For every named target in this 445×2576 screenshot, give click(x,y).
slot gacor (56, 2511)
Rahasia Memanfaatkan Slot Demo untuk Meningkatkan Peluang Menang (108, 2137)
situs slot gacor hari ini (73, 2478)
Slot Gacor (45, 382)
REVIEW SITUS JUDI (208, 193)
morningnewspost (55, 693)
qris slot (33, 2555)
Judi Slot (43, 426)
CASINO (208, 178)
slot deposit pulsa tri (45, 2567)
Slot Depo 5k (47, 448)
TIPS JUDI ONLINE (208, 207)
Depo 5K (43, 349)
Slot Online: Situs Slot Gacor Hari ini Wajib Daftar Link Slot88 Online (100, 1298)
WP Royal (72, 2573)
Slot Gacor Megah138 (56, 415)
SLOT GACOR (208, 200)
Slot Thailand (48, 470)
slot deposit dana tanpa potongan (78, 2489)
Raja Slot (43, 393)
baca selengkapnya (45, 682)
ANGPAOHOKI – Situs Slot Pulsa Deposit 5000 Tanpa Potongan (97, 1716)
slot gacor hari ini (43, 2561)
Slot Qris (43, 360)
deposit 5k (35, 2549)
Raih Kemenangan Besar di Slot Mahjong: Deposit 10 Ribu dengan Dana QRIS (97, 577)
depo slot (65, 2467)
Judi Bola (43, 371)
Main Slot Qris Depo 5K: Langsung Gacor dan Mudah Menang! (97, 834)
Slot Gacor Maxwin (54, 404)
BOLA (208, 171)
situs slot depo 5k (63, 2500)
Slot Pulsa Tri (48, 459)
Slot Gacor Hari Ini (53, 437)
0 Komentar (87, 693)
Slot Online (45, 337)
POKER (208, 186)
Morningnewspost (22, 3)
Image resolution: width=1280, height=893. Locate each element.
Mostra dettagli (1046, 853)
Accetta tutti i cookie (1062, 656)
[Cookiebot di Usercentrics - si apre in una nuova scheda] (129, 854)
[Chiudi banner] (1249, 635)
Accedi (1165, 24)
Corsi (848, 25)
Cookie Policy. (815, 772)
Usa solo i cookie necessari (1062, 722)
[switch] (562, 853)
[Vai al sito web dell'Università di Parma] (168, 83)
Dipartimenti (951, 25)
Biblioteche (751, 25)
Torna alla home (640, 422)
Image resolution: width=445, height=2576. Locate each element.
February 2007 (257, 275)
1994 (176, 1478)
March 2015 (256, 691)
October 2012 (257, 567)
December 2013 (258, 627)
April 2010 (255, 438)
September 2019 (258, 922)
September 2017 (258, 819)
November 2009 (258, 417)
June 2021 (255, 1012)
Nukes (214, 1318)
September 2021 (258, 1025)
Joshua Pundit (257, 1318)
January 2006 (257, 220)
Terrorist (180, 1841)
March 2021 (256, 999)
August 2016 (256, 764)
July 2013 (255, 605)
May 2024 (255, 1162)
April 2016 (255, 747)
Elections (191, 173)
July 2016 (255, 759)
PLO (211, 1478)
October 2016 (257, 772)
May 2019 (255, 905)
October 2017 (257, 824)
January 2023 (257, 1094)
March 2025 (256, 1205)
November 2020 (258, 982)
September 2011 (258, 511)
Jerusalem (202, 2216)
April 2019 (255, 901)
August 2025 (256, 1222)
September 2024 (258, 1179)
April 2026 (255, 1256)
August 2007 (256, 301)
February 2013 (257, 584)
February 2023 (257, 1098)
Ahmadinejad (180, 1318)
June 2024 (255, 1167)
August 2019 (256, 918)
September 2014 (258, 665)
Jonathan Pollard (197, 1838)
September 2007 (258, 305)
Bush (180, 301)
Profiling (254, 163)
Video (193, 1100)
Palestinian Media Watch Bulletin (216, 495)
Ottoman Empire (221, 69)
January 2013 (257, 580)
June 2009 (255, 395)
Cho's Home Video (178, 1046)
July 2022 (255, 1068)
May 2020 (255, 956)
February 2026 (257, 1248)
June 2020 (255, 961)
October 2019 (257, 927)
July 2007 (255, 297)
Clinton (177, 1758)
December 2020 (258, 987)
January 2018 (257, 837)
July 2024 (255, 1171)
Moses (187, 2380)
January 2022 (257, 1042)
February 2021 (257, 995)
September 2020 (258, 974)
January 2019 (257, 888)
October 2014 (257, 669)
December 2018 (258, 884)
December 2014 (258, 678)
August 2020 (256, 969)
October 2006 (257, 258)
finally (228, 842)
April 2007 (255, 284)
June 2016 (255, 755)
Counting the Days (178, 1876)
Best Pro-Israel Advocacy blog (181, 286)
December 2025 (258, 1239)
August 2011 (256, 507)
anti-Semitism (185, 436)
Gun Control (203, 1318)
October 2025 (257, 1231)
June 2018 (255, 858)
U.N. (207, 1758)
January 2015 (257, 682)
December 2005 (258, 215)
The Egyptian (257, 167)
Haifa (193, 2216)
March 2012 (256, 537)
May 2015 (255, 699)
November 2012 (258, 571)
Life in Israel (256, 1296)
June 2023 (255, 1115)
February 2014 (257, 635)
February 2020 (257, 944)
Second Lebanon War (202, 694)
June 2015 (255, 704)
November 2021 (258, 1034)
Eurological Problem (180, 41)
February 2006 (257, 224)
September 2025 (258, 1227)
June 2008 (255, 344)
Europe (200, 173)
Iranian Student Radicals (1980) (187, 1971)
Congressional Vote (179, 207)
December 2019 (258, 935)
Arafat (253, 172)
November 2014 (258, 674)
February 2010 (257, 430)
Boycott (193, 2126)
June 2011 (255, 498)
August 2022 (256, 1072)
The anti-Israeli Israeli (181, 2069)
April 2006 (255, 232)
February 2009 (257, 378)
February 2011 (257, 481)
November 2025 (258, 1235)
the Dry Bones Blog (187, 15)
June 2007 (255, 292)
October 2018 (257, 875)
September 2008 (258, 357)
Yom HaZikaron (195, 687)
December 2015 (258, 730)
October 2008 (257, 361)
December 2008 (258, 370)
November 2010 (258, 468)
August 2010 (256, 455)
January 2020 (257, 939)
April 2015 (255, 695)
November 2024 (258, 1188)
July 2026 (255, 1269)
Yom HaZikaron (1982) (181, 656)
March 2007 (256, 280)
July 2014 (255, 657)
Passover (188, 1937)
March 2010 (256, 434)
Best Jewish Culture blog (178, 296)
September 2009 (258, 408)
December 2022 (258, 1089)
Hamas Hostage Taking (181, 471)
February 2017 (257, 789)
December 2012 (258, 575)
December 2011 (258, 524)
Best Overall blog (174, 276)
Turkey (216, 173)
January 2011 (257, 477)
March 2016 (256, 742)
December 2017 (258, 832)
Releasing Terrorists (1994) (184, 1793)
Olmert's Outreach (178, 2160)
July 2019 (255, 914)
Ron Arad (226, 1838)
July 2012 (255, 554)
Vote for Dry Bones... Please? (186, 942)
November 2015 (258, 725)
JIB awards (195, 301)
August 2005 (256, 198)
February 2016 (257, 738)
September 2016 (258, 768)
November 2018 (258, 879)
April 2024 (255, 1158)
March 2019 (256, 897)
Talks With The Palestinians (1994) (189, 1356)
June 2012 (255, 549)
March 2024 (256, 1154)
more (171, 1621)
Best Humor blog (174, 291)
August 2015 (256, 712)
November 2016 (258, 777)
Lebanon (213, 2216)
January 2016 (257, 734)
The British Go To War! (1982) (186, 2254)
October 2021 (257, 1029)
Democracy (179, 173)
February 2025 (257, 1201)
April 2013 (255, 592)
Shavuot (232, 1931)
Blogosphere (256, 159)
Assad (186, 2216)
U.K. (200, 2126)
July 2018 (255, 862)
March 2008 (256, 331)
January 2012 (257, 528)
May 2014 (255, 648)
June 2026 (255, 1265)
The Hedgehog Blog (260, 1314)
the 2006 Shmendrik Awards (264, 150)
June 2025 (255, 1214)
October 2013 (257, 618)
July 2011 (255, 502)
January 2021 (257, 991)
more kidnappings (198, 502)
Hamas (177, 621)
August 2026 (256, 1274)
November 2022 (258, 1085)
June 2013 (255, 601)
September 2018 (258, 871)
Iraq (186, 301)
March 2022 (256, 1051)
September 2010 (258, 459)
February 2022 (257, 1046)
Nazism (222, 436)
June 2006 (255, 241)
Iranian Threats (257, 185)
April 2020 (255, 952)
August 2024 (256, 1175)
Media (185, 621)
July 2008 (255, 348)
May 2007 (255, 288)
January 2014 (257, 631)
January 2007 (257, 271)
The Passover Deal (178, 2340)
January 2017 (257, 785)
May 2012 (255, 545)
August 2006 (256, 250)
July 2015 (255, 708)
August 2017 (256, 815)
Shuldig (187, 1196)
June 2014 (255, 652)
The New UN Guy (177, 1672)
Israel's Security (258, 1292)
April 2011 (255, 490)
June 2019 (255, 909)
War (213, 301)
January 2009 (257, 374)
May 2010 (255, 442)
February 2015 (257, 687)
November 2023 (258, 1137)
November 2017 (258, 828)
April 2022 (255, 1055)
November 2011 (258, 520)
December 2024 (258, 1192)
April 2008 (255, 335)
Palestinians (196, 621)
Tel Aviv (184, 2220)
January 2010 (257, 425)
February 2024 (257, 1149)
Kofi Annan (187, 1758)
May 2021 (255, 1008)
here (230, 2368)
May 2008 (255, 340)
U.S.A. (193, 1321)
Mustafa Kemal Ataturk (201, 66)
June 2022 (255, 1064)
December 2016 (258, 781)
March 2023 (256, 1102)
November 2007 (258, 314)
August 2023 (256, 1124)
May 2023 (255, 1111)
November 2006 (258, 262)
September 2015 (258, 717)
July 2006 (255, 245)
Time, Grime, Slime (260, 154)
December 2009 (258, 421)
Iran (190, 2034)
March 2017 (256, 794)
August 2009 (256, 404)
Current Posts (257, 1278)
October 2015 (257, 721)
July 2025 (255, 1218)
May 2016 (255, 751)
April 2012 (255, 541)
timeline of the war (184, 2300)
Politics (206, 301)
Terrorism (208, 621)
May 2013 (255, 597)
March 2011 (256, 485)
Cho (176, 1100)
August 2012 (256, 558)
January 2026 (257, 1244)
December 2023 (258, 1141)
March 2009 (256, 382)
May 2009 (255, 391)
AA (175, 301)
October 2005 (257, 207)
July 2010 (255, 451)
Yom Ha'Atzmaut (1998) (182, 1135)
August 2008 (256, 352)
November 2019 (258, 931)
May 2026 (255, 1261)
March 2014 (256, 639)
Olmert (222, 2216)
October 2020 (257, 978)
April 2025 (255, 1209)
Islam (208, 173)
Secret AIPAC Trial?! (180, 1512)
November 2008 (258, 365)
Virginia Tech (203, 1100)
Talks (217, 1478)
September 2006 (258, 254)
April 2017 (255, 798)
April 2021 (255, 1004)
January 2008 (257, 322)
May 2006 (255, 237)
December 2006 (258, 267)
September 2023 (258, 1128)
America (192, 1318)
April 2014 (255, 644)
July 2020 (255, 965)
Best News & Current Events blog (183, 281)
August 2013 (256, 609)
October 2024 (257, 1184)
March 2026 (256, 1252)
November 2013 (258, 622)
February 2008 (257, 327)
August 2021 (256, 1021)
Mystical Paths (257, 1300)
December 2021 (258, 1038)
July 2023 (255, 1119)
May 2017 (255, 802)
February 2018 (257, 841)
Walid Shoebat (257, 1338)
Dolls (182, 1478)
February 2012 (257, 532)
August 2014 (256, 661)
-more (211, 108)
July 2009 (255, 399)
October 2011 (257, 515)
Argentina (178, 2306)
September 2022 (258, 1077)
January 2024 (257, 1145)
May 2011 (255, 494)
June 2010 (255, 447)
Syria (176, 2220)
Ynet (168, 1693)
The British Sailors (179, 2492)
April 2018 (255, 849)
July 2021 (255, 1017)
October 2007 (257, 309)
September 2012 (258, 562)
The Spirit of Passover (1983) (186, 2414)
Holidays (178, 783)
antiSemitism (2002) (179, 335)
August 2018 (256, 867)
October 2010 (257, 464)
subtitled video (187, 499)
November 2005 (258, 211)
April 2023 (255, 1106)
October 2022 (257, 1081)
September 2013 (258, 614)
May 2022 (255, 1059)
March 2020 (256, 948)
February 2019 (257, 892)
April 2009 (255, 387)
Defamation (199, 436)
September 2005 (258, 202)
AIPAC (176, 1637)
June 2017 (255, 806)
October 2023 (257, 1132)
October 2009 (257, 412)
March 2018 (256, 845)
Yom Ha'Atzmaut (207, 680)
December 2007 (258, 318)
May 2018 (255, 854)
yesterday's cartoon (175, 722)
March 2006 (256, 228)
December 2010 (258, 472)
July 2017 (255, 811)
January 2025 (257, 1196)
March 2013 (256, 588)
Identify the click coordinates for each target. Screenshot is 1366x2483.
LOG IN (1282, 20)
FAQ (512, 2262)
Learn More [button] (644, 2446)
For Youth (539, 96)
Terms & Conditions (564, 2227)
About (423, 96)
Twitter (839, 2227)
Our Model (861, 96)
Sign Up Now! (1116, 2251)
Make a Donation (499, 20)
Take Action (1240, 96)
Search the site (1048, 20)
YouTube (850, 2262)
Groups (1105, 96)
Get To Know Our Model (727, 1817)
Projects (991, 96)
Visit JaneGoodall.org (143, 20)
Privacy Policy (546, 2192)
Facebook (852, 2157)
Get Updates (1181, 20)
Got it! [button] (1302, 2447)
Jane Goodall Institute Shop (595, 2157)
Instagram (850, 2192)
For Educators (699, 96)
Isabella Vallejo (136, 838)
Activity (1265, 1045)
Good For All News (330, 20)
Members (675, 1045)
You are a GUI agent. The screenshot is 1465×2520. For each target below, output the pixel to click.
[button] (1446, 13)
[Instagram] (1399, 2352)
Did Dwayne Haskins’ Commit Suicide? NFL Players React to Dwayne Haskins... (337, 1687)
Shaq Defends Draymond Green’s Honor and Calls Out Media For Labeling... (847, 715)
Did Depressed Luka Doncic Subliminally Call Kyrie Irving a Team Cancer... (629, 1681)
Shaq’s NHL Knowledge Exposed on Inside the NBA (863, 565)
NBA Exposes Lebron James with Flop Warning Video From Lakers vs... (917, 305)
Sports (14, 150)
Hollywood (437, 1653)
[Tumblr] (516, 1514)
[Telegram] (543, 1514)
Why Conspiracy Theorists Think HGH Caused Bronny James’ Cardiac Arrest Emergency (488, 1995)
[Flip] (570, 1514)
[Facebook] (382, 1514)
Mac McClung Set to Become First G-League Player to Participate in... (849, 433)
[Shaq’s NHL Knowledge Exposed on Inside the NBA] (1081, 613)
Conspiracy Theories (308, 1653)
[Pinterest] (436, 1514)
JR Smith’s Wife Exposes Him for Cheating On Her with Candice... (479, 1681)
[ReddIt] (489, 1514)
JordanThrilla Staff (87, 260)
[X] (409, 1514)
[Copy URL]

━━━━

Copy the entries above exactly, but only from the line holding "Video (193, 1100)" through the line holding "Counting the Days (178, 1876)", both included.

Video (193, 1100)
Palestinian Media Watch Bulletin (216, 495)
Ottoman Empire (221, 69)
January 2013 (257, 580)
June 2009 (255, 395)
Cho's Home Video (178, 1046)
July 2022 (255, 1068)
May 2020 (255, 956)
February 2026 (257, 1248)
June 2020 (255, 961)
October 2019 (257, 927)
July 2007 (255, 297)
Clinton (177, 1758)
December 2020 (258, 987)
January 2018 (257, 837)
July 2024 (255, 1171)
Moses (187, 2380)
January 2022 (257, 1042)
February 2021 (257, 995)
September 2020 (258, 974)
January 2019 (257, 888)
October 2014 (257, 669)
December 2018 (258, 884)
December 2014 (258, 678)
August 2020 (256, 969)
October 2006 (257, 258)
finally (228, 842)
April 2007 (255, 284)
June 2016 (255, 755)
Counting the Days (178, 1876)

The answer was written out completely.